Activity: Reproduce every record exactly as given.

Stored items:

════════

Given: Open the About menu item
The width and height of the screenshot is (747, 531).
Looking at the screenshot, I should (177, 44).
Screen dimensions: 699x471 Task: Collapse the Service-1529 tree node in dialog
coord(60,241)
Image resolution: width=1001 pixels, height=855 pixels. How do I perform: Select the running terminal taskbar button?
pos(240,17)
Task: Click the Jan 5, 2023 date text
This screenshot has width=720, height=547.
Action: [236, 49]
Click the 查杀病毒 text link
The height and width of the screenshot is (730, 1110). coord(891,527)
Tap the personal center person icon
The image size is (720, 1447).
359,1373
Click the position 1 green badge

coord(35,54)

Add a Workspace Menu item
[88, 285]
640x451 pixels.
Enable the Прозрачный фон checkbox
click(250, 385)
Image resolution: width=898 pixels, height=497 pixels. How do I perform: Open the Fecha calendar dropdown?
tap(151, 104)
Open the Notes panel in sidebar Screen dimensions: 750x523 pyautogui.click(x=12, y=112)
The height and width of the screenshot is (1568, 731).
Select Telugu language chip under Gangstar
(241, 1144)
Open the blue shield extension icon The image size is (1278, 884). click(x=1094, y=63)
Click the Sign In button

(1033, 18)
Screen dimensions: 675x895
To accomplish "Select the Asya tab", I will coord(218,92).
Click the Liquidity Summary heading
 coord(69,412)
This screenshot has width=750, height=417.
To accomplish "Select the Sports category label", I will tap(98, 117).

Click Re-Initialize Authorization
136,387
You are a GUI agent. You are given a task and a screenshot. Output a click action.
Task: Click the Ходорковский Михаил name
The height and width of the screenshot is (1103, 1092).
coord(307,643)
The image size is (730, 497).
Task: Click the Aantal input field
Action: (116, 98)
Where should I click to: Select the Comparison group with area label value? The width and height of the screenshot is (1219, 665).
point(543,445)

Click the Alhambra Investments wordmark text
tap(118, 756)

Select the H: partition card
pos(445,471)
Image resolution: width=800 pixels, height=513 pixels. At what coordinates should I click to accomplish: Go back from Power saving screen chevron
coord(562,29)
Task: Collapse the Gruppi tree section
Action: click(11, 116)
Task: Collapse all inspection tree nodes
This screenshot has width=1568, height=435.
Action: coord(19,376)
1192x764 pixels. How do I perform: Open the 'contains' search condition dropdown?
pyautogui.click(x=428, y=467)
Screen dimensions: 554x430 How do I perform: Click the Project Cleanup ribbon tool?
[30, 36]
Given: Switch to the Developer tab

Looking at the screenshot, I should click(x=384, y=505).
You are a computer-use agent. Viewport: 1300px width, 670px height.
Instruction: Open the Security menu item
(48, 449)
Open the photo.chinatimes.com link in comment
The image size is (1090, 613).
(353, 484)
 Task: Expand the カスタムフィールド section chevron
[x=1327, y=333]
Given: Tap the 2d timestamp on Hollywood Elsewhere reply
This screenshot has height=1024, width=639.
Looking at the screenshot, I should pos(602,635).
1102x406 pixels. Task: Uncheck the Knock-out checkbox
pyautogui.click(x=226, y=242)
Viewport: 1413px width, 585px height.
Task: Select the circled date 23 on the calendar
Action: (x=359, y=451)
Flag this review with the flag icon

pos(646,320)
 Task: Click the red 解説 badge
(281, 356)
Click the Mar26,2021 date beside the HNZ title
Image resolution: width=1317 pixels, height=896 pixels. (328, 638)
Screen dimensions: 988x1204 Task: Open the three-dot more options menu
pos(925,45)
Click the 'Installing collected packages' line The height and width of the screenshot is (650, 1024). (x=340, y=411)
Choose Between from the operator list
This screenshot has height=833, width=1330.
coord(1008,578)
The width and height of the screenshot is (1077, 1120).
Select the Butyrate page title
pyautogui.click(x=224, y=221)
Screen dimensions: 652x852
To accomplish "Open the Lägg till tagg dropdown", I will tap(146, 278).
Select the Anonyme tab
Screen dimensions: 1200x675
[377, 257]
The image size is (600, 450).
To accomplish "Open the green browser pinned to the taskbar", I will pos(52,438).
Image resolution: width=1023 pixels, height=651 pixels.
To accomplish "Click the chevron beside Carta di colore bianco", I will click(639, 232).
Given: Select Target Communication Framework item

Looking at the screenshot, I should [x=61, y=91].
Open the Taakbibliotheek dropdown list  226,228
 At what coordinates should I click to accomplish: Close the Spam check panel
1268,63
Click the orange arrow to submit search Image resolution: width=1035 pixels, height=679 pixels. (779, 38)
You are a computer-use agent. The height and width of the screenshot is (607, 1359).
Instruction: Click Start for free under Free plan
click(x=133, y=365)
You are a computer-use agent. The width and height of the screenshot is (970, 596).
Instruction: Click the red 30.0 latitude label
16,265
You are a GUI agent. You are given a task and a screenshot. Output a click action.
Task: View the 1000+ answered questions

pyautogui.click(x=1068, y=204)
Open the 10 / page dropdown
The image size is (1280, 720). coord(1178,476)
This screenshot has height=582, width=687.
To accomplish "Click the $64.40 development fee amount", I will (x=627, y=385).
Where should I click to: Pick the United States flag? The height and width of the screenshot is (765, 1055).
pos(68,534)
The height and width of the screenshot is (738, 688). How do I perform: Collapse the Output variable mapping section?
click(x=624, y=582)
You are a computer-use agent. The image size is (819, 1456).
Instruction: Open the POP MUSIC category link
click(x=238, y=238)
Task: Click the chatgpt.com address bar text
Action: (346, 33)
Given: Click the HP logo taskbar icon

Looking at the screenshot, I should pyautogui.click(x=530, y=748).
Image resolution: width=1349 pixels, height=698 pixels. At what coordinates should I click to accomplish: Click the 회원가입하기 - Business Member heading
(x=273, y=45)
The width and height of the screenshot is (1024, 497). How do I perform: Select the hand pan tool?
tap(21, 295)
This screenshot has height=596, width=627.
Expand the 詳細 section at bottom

════════

The completed task:
Given: Open the About menu item
The width and height of the screenshot is (747, 531).
Looking at the screenshot, I should (177, 44).
Screen dimensions: 699x471 Task: Collapse the Service-1529 tree node in dialog
coord(60,241)
Image resolution: width=1001 pixels, height=855 pixels. How do I perform: Select the running terminal taskbar button?
pos(240,17)
Task: Click the Jan 5, 2023 date text
This screenshot has width=720, height=547.
Action: [236, 49]
Click the 查杀病毒 text link
The height and width of the screenshot is (730, 1110). coord(891,527)
Tap the personal center person icon
The image size is (720, 1447).
359,1373
Click the position 1 green badge

coord(35,54)

Add a Workspace Menu item
[88, 285]
640x451 pixels.
Enable the Прозрачный фон checkbox
click(250, 385)
Image resolution: width=898 pixels, height=497 pixels. How do I perform: Open the Fecha calendar dropdown?
tap(151, 104)
Open the Notes panel in sidebar Screen dimensions: 750x523 pyautogui.click(x=12, y=112)
The height and width of the screenshot is (1568, 731).
Select Telugu language chip under Gangstar
(241, 1144)
Open the blue shield extension icon The image size is (1278, 884). click(x=1094, y=63)
Click the Sign In button

(1033, 18)
Screen dimensions: 675x895
To accomplish "Select the Asya tab", I will coord(218,92).
Click the Liquidity Summary heading
 coord(69,412)
This screenshot has width=750, height=417.
To accomplish "Select the Sports category label", I will tap(98, 117).

Click Re-Initialize Authorization
136,387
You are a GUI agent. You are given a task and a screenshot. Output a click action.
Task: Click the Ходорковский Михаил name
The height and width of the screenshot is (1103, 1092).
coord(307,643)
The image size is (730, 497).
Task: Click the Aantal input field
Action: (116, 98)
Where should I click to: Select the Comparison group with area label value? The width and height of the screenshot is (1219, 665).
point(543,445)

Click the Alhambra Investments wordmark text
tap(118, 756)

Select the H: partition card
pos(445,471)
Image resolution: width=800 pixels, height=513 pixels. At what coordinates should I click to accomplish: Go back from Power saving screen chevron
coord(562,29)
Task: Collapse the Gruppi tree section
Action: click(11, 116)
Task: Collapse all inspection tree nodes
This screenshot has width=1568, height=435.
Action: coord(19,376)
1192x764 pixels. How do I perform: Open the 'contains' search condition dropdown?
pyautogui.click(x=428, y=467)
Screen dimensions: 554x430 How do I perform: Click the Project Cleanup ribbon tool?
[30, 36]
Given: Switch to the Developer tab

Looking at the screenshot, I should click(x=384, y=505).
You are a computer-use agent. Viewport: 1300px width, 670px height.
Instruction: Open the Security menu item
(48, 449)
Open the photo.chinatimes.com link in comment
The image size is (1090, 613).
(353, 484)
 Task: Expand the カスタムフィールド section chevron
[x=1327, y=333]
Given: Tap the 2d timestamp on Hollywood Elsewhere reply
This screenshot has height=1024, width=639.
Looking at the screenshot, I should pos(602,635).
1102x406 pixels. Task: Uncheck the Knock-out checkbox
pyautogui.click(x=226, y=242)
Viewport: 1413px width, 585px height.
Task: Select the circled date 23 on the calendar
Action: (x=359, y=451)
Flag this review with the flag icon

pos(646,320)
 Task: Click the red 解説 badge
(281, 356)
Click the Mar26,2021 date beside the HNZ title
Image resolution: width=1317 pixels, height=896 pixels. (328, 638)
Screen dimensions: 988x1204 Task: Open the three-dot more options menu
pos(925,45)
Click the 'Installing collected packages' line The height and width of the screenshot is (650, 1024). (x=340, y=411)
Choose Between from the operator list
This screenshot has height=833, width=1330.
coord(1008,578)
The width and height of the screenshot is (1077, 1120).
Select the Butyrate page title
pyautogui.click(x=224, y=221)
Screen dimensions: 652x852
To accomplish "Open the Lägg till tagg dropdown", I will tap(146, 278).
Select the Anonyme tab
Screen dimensions: 1200x675
[377, 257]
The image size is (600, 450).
To accomplish "Open the green browser pinned to the taskbar", I will pos(52,438).
Image resolution: width=1023 pixels, height=651 pixels.
To accomplish "Click the chevron beside Carta di colore bianco", I will click(639, 232).
Given: Select Target Communication Framework item

Looking at the screenshot, I should [x=61, y=91].
Open the Taakbibliotheek dropdown list  226,228
 At what coordinates should I click to accomplish: Close the Spam check panel
1268,63
Click the orange arrow to submit search Image resolution: width=1035 pixels, height=679 pixels. (779, 38)
You are a computer-use agent. The height and width of the screenshot is (607, 1359).
Instruction: Click Start for free under Free plan
click(x=133, y=365)
You are a computer-use agent. The width and height of the screenshot is (970, 596).
Instruction: Click the red 30.0 latitude label
16,265
You are a GUI agent. You are given a task and a screenshot. Output a click action.
Task: View the 1000+ answered questions

pyautogui.click(x=1068, y=204)
Open the 10 / page dropdown
The image size is (1280, 720). coord(1178,476)
This screenshot has height=582, width=687.
To accomplish "Click the $64.40 development fee amount", I will (x=627, y=385).
Where should I click to: Pick the United States flag? The height and width of the screenshot is (765, 1055).
pos(68,534)
The height and width of the screenshot is (738, 688). How do I perform: Collapse the Output variable mapping section?
click(x=624, y=582)
You are a computer-use agent. The image size is (819, 1456).
Instruction: Open the POP MUSIC category link
click(x=238, y=238)
Task: Click the chatgpt.com address bar text
Action: (346, 33)
Given: Click the HP logo taskbar icon

Looking at the screenshot, I should pyautogui.click(x=530, y=748).
Image resolution: width=1349 pixels, height=698 pixels. At what coordinates should I click to accomplish: Click the 회원가입하기 - Business Member heading
(x=273, y=45)
The width and height of the screenshot is (1024, 497). How do I perform: Select the hand pan tool?
tap(21, 295)
This screenshot has height=596, width=627.
Expand the 詳細 section at bottom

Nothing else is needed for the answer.